Les conséquences d’un diagnostic tardif ou manqué sont documentées : isolement, difficultés professionnelles, santé mentale fragilisée, dépression diagnostiquée à la place de l’autisme, anxiété traitée sans en traiter la cause. Des années sans repères, sans accompagnement adapté, souvent avec des diagnostics qui ne correspondent pas. Des années à se demander pourquoi tout coûte autant, sans jamais avoir de réponse.
Ce n’est pas une fatalité. Le diagnostic, même tardif, change tout. Il ne répare pas le passé, mais il déculpabilise, il éclaire, il permet enfin de se construire en connaissance de soi plutôt que malgré soi.
Aujourd’hui, je comprends. Je déculpabilise. Et je mesure à quel point être bien accompagnée change tout pour sortir d’une dépression qui semblait sans fin, et sans cause apparente.
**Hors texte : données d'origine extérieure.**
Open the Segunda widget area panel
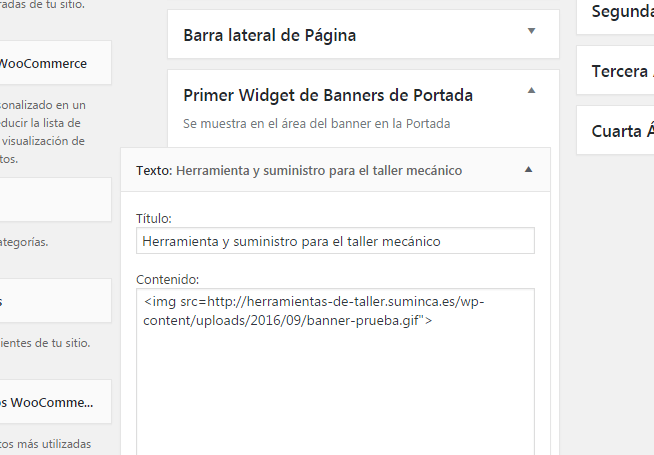 point(615,17)
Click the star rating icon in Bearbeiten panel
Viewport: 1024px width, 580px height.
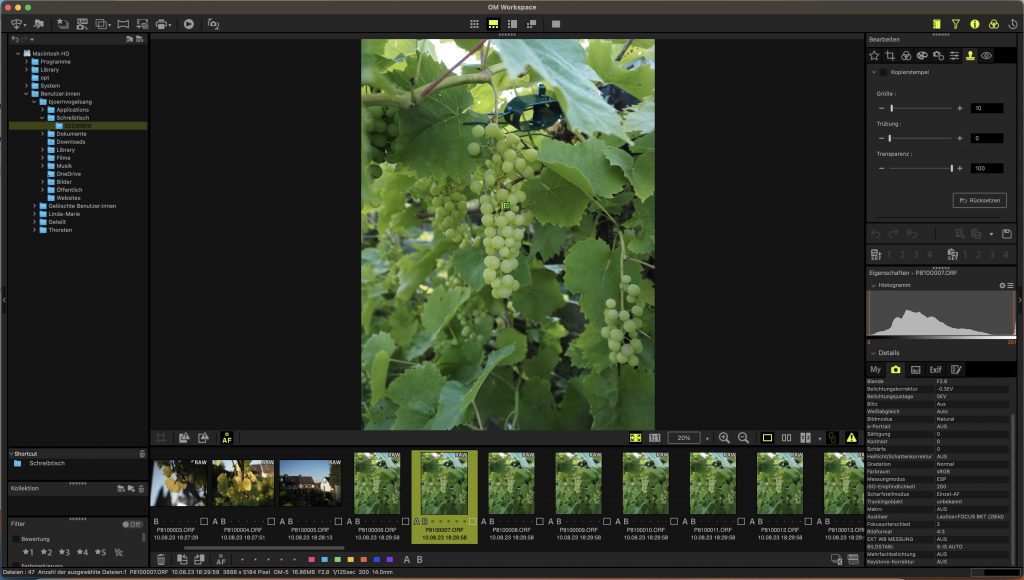[874, 56]
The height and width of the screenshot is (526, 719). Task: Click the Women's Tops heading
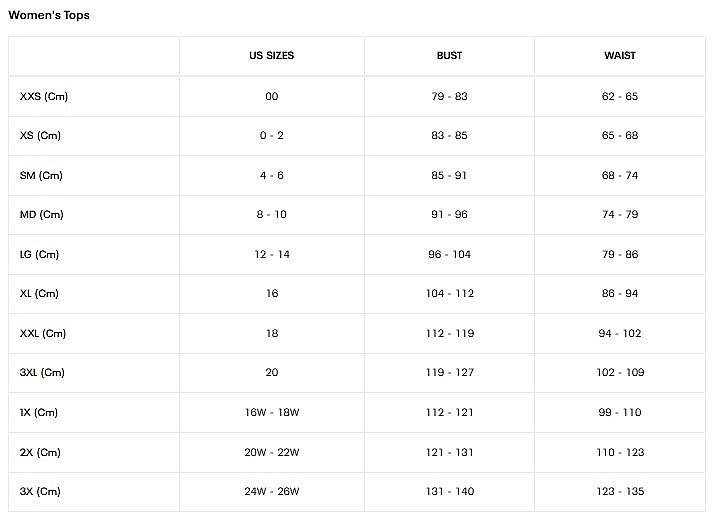[49, 15]
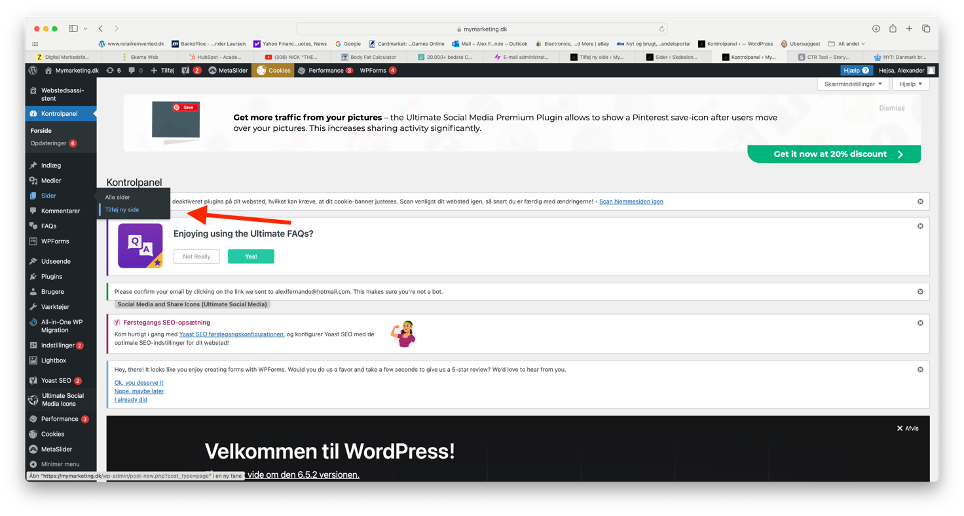
Task: Click the Safari downloads icon
Action: point(877,29)
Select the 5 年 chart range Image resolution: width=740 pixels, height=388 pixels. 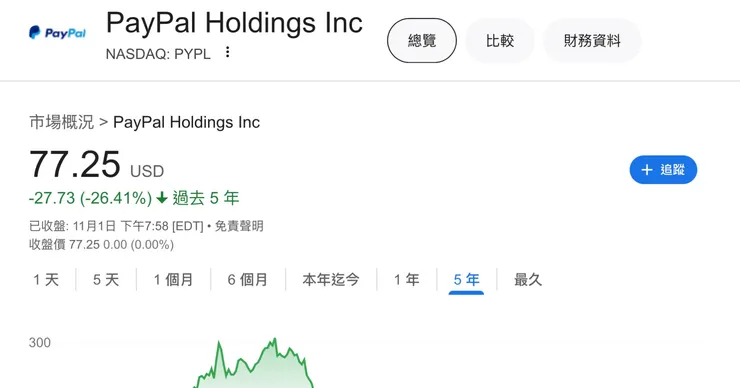466,280
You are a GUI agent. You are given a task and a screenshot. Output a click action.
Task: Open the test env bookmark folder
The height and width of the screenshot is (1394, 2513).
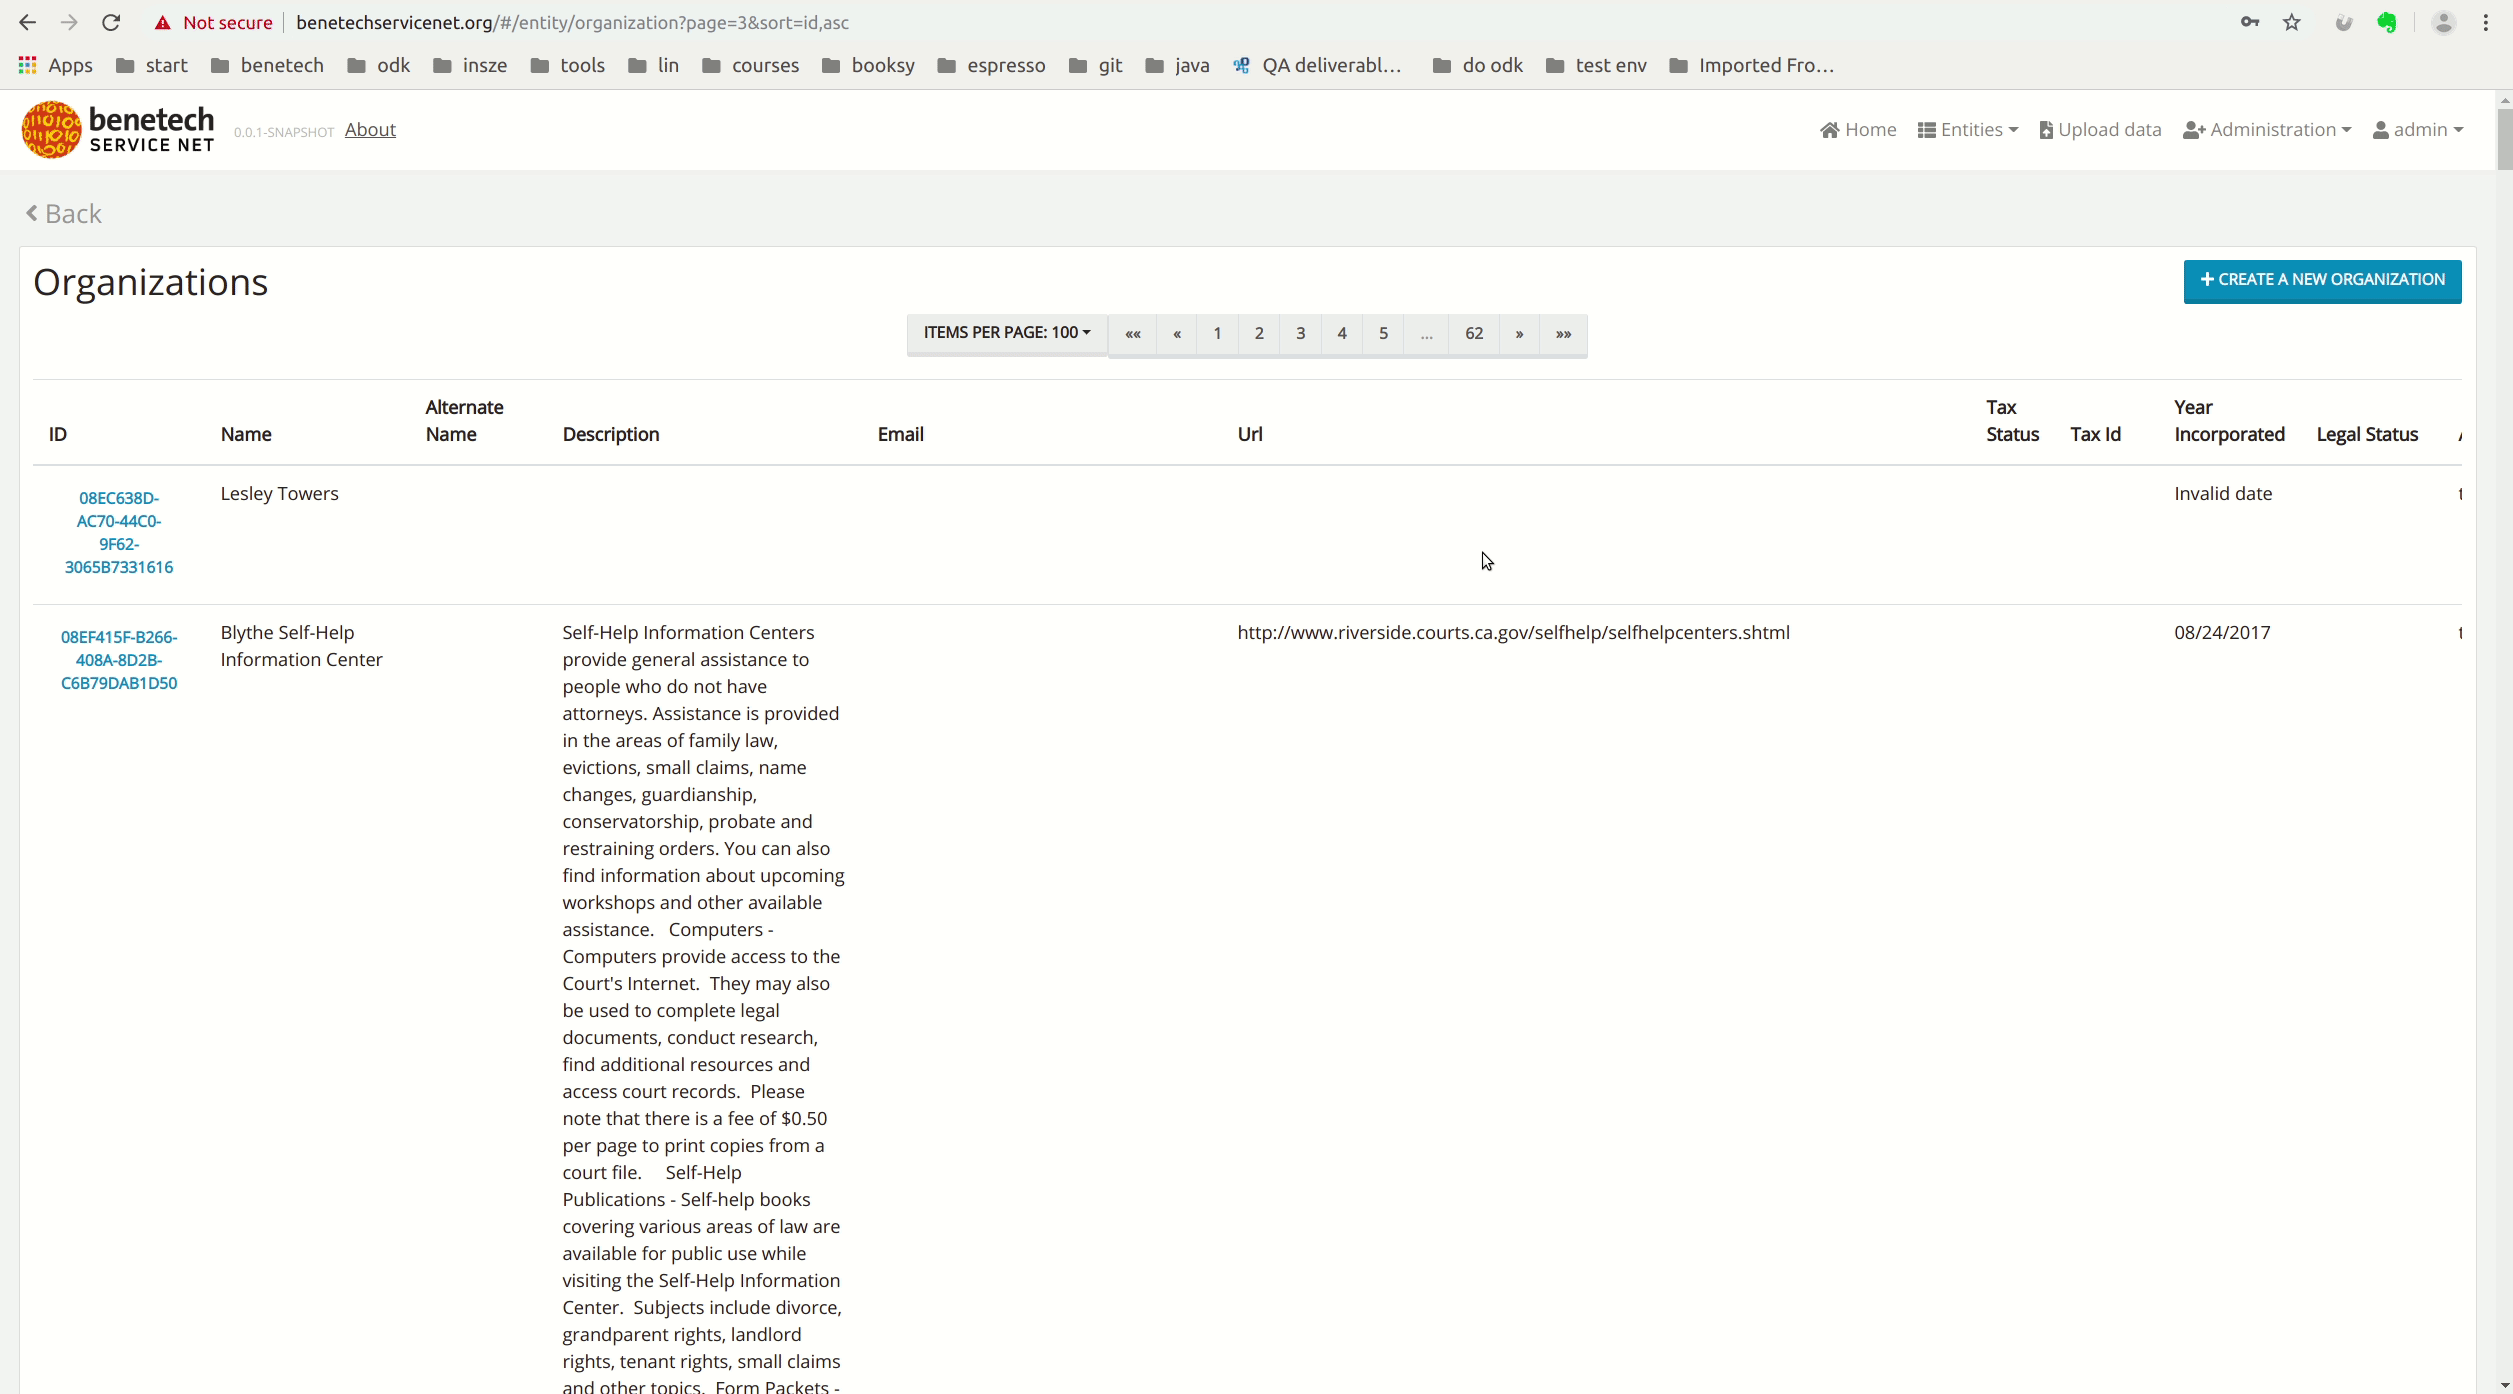(x=1595, y=65)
Si vous vous reconnaissez dans ce parcours, si vous avez passé votre scolarité à vous sentir « à côté », à travailler deux fois plus pour la moitié des résultats, à vous demander pourquoi tout est si difficile pour vous alors que les autres semblent naviguer sans effort : vous n’êtes pas seule. Et vous n’avez peut-être jamais été stupide.
Vous étiez peut-être juste, comme moi, un cygne dans une école conçue pour les canards.
Sources : Begeer et al., Sex differences in the timing of identification among children and adults with autism spectrum disorders, Journal of Autism and Developmental Disorders, 2013 — Fondation FondaMental, Autisme au féminin : quelles particularités cliniques ? — Inserm, trouble du spectre de l’autisme, 2024 — handicap.fr, Autisme : pourquoi les femmes passent sous les radars ?, 2026.